SAYIN BAŞBAKANIMIZIN, OSMANLI İMPARATORLUĞU'NUN YIKILIŞ DÖNEMİNDE HAYATINI KAYBEDEN OSMANLI ERMENİLERİNE İLİŞKİN AÇIKLAMASI

“Osmanlı İmparatorluğunun son yıllarında, asırlardır barış ve kardeşlik içinde bir arada yaşamış olan farklı et-nik ve dini kökenden pek çok Osmanlı vatandaşı, hafızalarda derin izler bırakan büyük acılar yaşadılar.

Birinci Dünya Savaşı koşullarında bu acıları yaşayan, farklı etnik ve dini kökene mensup milletlerin torunları olarak yaşananları anlıyor, hayatını kaybeden masum Osmanlı Ermenilerini saygıyla anıyor, torunlarına taziyele-rimizi sunuyoruz.

Osmanlı Ermenilerinin hatırasına ve Ermeni kültürel mirasına sahip çıkmak Türkiye için tarihi ve insani bir görevdir.

Bu anlayışla, bu yıl 24 Nisan günü Ermeni Patrikhanesince düzenlenecek dini bir törenle, Osmanlı Ermenileri tüm dünyada olduğu gibi Türkiye'de de anılacaktır.

Cumhurbaşkanımız Recep Tayyip Erdoğan'ın Başbakan olduğu dönemde, 23 Nisan 2014 tarihinde yayınladığı mesajda belirtildiği gibi, “Türkiye ve Ermenistan'ın, birlikte, kendilerine yakışır bir törenle” Osmanlı Ermenilerini anmaları çok daha anlamlı olurdu.

Tarih siyasete alet edilmediğinde, bu olgun ve erdemli duruşun gerçekleştirileceğine inanıyoruz.

Kadim Anadolu medeniyeti tarihimize sahip çıkmayı, sevincimizi ve acımızı birlikte anmayı, yaralarımızı birlikte sarmayı ve geleceğe birlikte bakmayı öğretmiştir.

Hrant Dink'in ölüm yıldönümü vesilesiyle 20 Ocak 2015 tarihinde yayınladığım mesajda ifade ettiğim üzere “iki kadim halkın birbirini anlama ve birlikte geleceğe bakma olgunluğuna ulaşmaları mümkündür.”

Bugün de, tarihi sorumluluğumuzun ve insani görevimizin bir gereği olarak, acılar arasında ayırım gözetmeden yüzyıl önce yaşanan olaylarda hayatını kaybedenleri saygıyla hatırlıyoruz,

Öte yandan, acılarımızın hafiflemesi için hayatını kaybedenleri hatırlamak kadar, geçmişle dürüstçe yüzleşmenin de önemli olduğuna inanıyoruz.

Birinci Dünya Savaşı'nda yaşananların nedenlerini ve sorumlularını tespit etmek mümkündür

Ne var ki, her şeyi tek bir kelimeye indirgeyerek, sorumluluğu genellemeler yoluyla sadece Türk milletine yüklemek, hatta bunu bir nefret söylemiyle birleştirmek vicdanen de hukuken de sorunludur

Yüz yıl önce Türk ve Müslüman Osmanlı vatandaşlarının maruz kaldığı sürgün ve katliamların derin izleri bugün de hafızalardadır.
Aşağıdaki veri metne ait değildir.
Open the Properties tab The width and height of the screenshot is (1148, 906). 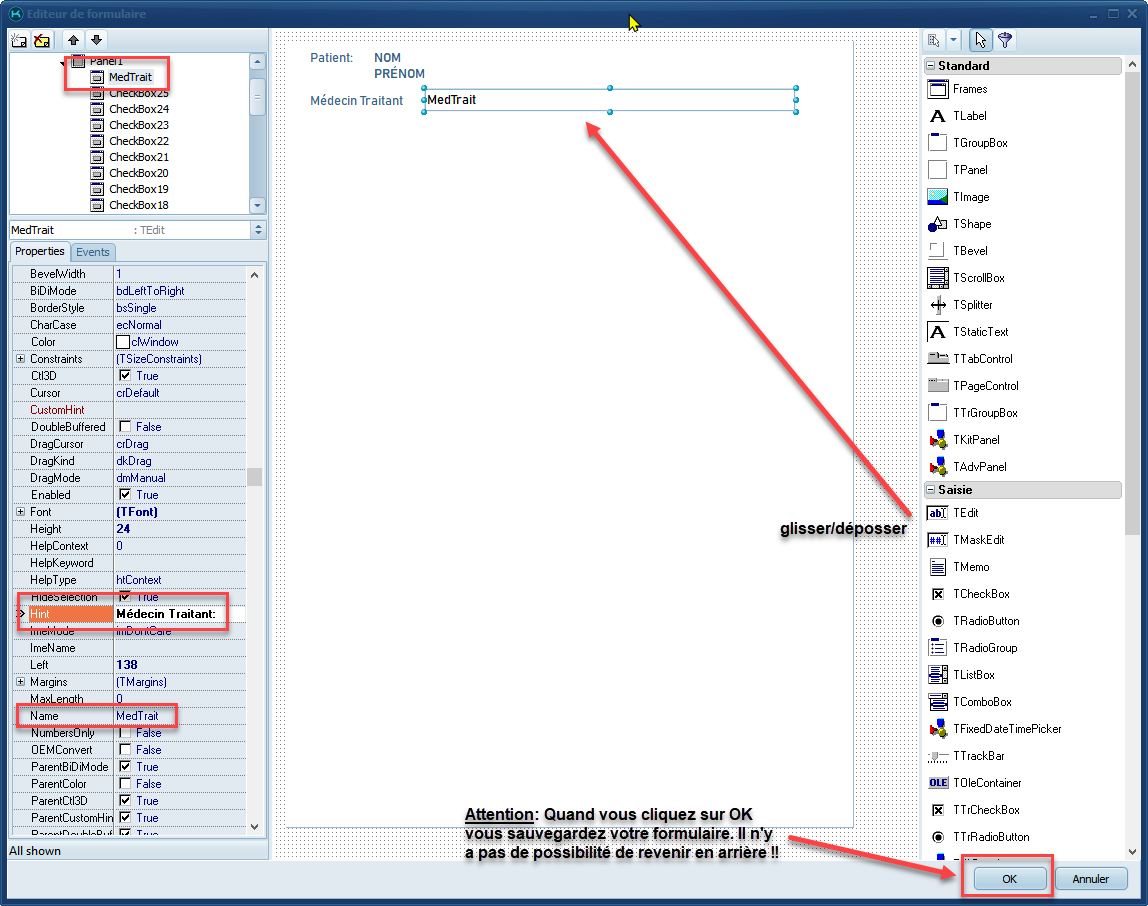pyautogui.click(x=40, y=252)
Bu gerçeği görmezden gelmek, acılar arasında ayırım gözetmek, tarihi bakımdan yanlış olduğu ka-dar vicdanen de kabul edilemez.

Nitekim geride bıraktığımız yıllar, çatışan hafızaların birbirine dayatılmasının sonuç getirmeyeceğini göstermiştir. 

Bu çerçevede, tüm Osmanlı vatandaşlarının hafızasına ve vicdanına saygı gösterilmesi, seslerine kulak verilmesi gerekmektedir.

Hakikate ulaşmak için adil hafıza, duygudaşlık, saygılı bir dil, makul ve nesnel bakış yeterlidir.

Türkiye, tüm görüşlerin serbestçe dillendirilip, özgürce tartışılabildiği, her türlü belge ve bilginin soruşturulabildiği bir ortam sağlayarak, ortak geleceği inşa etme hedefi doğrultusunda önemli pozitif adımlar atmaktadır.

Yüz yıl önce, sevinç ve hüzünde aynı kaderi paylaşmış iki halkın torunları olarak bize düşen ortak sorumluluk, yüzyılın yaralarını sarıp, insani bağlarımızı yeniden tesis etmektir.

Türkiye, bu sorumluluğa kayıtsız kalmayacak, dostluk ve barış için elinden geleni yapmaya devam edecektir.

Bütün üçüncü taraflara da tarihi yaraları deşmek yerine, adil hafızaya ve ortak barışçıl geleceğe dayalı bir tutum benimsenmesi çağrısında bulunuyoruz.  

Bu duygu ve düşüncelerle, 1915 yılında, tehcir sırasında hayatını kaybeden Osmanlı Ermenilerini bir kez daha saygıyla anıyor, çocuklarının ve torunlarının acılarını paylaşıyoruz.”